Bugzilla – Bug 399959
BinaryReader skips invalid characters by default, MSFT 2.0 SP1 doesn't
Last modified: 2008-08-05 11:17:18 UTC
I am using Mono 1.9.1. The problem is with the ReadChars function. All of a sudden it skips more than it is supposed to. When I use ReadBytes, it works. The ReadChars(64) is supposed to be on position 128, but it is on 136. Here are the file and some test code : using System; using System.Collections.Generic; using System.Linq; using System.Text; using System.IO; namespace ConsoleApplication1 { class Program { static void Main(string[] args) { int nrOfColumns = 0; Stream memoryStream = File.OpenRead("test.mix"); BinaryReader reader = new BinaryReader(memoryStream); reader.BaseStream.Position = 0; Console.Out.WriteLine(reader.BaseStream.Position); char[] chars = reader.ReadChars(4); Console.Out.WriteLine(reader.BaseStream.Position); string identification = new string(chars); Console.Out.WriteLine("identification = " + identification); reader.BaseStream.Position = 40; nrOfColumns = reader.ReadInt32(); Console.Out.WriteLine(reader.BaseStream.Position); reader.BaseStream.Position = 60; for (int i = 0; i < nrOfColumns; i++) { reader.ReadInt32(); Console.Out.WriteLine(reader.BaseStream.Position); char[] mixName = reader.ReadChars(64); Console.Out.WriteLine(reader.BaseStream.Position); //Console.Out.WriteLine(" mixName= " + new string(mixName)); } } } }
Created attachment 221984 [details] test file for the test code
The text in the file contains eight invalid characters so MSFT's UTF8Encoding, as used by default by BinaryReader, converts them to U+FFFD, i.e.
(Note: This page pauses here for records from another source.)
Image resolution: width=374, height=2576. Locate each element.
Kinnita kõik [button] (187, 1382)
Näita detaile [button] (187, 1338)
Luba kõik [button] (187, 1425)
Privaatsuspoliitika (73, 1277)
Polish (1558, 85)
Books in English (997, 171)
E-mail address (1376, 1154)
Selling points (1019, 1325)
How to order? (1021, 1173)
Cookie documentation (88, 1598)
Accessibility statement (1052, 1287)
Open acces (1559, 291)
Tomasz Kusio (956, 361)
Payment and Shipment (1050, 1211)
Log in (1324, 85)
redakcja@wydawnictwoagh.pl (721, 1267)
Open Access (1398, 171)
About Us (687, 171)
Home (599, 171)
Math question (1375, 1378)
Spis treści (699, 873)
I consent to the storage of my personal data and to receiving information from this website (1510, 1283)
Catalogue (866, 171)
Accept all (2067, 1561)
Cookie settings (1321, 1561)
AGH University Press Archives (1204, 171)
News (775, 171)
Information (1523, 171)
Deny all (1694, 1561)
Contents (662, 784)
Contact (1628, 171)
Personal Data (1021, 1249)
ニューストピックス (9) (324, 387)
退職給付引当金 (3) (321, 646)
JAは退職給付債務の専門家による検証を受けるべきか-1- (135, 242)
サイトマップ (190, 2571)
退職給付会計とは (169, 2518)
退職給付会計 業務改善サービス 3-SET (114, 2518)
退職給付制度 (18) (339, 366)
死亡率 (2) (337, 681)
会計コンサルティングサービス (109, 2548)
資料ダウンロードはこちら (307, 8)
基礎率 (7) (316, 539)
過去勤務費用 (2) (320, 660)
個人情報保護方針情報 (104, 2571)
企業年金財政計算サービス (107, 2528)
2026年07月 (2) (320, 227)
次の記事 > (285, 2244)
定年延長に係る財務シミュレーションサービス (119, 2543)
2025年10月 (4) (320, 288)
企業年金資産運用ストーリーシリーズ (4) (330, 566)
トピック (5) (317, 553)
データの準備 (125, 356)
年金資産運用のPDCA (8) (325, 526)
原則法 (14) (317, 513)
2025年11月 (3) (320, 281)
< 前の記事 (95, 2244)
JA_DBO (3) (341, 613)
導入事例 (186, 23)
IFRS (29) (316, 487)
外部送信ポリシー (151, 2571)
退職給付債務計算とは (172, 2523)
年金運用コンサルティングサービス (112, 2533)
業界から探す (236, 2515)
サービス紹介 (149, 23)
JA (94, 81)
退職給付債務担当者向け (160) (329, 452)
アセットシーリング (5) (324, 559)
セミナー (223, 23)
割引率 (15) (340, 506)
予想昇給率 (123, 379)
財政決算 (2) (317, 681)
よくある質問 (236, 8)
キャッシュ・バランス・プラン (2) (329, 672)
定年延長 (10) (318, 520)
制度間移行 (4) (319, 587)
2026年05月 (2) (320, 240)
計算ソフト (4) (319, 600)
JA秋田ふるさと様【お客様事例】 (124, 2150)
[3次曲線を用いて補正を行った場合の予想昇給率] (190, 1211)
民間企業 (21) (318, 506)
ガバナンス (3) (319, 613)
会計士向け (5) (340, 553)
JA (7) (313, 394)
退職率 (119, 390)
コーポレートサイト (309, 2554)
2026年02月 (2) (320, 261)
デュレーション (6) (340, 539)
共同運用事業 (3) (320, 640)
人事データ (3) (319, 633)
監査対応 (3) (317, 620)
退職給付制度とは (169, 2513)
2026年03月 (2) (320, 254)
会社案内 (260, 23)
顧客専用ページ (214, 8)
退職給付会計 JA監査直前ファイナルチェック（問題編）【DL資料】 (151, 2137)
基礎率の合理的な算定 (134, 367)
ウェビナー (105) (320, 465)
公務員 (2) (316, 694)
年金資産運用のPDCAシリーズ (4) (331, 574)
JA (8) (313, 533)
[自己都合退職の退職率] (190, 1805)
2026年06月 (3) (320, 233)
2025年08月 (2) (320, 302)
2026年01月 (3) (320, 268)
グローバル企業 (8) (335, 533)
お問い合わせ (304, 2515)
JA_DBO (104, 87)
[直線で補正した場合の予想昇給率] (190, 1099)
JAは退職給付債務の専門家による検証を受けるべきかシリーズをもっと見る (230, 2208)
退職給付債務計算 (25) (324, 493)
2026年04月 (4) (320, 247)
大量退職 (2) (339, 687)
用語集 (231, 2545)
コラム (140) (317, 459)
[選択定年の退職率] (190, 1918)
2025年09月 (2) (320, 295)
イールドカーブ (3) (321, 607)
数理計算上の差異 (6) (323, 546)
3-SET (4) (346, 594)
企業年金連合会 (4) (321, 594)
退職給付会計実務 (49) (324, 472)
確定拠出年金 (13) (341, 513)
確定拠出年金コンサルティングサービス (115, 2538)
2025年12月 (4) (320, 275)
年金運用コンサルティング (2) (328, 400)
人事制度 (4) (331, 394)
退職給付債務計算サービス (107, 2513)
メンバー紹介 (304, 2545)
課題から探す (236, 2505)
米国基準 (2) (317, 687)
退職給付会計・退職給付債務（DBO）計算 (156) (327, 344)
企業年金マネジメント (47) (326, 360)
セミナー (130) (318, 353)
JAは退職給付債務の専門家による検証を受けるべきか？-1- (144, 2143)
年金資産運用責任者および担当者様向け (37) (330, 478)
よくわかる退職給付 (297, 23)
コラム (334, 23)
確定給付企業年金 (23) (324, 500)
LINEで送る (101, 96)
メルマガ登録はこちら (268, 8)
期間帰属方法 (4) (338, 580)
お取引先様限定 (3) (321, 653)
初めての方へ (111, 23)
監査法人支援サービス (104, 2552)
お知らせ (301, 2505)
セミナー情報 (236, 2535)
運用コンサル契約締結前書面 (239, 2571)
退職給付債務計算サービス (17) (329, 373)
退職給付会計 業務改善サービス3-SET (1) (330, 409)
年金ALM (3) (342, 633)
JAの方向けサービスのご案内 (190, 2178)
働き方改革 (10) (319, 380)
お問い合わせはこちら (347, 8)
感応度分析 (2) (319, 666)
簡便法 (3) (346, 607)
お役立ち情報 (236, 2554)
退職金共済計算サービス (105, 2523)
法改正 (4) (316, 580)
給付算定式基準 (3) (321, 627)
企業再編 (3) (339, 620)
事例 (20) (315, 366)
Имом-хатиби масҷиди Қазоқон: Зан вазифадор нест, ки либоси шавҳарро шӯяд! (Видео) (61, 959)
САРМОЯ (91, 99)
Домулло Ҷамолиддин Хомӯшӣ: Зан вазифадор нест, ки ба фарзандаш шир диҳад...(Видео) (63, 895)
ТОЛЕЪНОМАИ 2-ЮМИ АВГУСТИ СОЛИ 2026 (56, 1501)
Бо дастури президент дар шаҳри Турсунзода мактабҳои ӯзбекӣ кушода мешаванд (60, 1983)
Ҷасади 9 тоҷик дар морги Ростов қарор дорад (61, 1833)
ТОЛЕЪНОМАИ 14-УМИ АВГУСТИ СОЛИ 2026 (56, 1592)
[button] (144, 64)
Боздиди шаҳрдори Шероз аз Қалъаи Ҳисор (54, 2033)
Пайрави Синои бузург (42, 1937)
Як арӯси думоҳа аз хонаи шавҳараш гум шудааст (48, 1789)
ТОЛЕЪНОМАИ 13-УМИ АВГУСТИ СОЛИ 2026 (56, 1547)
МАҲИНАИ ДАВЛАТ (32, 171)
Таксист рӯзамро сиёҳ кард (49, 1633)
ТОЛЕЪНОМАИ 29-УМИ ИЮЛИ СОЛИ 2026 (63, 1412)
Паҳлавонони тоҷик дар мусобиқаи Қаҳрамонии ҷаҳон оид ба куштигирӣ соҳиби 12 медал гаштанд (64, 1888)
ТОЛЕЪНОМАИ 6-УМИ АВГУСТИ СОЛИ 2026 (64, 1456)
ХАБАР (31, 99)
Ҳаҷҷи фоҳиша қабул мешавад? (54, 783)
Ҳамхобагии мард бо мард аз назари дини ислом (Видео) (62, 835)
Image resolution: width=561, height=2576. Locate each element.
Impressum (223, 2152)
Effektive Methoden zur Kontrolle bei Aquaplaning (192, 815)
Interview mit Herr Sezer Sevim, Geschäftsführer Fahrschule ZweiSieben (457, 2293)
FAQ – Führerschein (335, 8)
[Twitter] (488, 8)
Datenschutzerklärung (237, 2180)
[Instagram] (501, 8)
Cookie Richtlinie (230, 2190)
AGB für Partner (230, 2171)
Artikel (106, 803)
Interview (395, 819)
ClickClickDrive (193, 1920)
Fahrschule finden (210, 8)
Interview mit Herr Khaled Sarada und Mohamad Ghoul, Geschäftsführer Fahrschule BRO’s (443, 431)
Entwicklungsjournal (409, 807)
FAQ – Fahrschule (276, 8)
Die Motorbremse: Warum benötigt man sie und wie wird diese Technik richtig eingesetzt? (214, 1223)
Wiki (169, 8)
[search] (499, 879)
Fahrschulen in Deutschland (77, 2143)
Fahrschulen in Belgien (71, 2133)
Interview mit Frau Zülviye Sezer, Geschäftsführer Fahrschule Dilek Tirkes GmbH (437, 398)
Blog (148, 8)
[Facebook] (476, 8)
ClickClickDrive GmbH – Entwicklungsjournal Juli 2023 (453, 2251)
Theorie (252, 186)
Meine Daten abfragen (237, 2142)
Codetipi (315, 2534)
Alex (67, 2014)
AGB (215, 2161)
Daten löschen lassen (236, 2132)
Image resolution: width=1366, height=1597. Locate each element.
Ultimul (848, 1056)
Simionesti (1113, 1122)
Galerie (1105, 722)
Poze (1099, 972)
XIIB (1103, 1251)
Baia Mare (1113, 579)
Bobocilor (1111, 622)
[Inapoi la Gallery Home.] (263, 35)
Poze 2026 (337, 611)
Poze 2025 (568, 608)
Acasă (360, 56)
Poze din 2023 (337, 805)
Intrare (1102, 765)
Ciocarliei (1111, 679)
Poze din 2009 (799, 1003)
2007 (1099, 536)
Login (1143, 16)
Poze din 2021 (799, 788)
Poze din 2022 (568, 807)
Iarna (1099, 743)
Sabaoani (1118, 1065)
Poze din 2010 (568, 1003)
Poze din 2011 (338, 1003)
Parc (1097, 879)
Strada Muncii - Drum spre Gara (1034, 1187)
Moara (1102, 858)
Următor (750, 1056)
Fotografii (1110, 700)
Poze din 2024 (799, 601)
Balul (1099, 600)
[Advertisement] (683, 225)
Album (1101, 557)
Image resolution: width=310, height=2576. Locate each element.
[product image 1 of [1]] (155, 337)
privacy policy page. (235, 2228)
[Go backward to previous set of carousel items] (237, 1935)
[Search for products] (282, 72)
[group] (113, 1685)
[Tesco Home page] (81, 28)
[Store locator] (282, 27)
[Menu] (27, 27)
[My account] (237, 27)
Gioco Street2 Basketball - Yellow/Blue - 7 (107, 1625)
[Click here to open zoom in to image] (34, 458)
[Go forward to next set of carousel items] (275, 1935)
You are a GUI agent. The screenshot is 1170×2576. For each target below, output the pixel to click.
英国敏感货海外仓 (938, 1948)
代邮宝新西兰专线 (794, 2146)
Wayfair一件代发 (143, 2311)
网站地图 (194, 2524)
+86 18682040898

REPLACEMENT CHARACTER, so gets 64 chars from 64 bytes. Mono (etc) just skips them, so needs to read onward to get eight more. Hence the difference. The U+FFFD behaviour is new in .NET 2.0 SP1 [1], so if you run your app on MSFT FX 1.1, or on the original FX2, you'll see the same problem. I've tested the first at least! The text in the file appears to contain fifteen bytes of (ASCII/Latin) null terminated text, with the remaining 48 bytes being uninitialised data -- thus the invalid bytes. If the specification says 64 _bytes_ of text then the best solution would be to just use ReadBytes(64) and then encoding.GetString; that'll work in all situations. Initializing BinaryReader with Encoding.ASCII (or a Latin one) is another possibility. If you're also writing the file then remember to null those buffers! [1] See http://support.microsoft.com/kb/940521/ http://blogs.msdn.com/michkap/archive/2007/09/17/4950277.aspx http://blogs.msdn.com/shawnste/archive/2007/07/23/utf-16-utf-8-utf-32-update-to-conform-with-unicode-5-0-s-security-concerns.aspx etc
Mono's FX2 BinaryReader defaults to a UTF8Encoding object which inserts nothing when invalid data is read. The MSFT current behaviour is obtained by passing a standard UTF8 encoding into the two-parameter constructor: BinaryReader reader = new BinaryReader(memoryStream, Encoding.UTF8); To be compatible with current MSFT 2.0 rather than original 2.0, the single-parameter constructor should use a 'standard' UTF8Encoding. The MSFT change was actually pre-SP1, actually in MS07-040. See http://blogs.msdn.com/dougste/archive/2007/09/06/version-history-of-the-clr-2-0.aspx and note that MS07-040=KB931212=>KB928365=2.0.50727.832
Atsushi this looks like an area you deal with. Should we change the BinaryReader to use the strict UTF-8 decoding like MSFT's does now?
It isn't. I'll have a look when I think am appropriate to work on it though.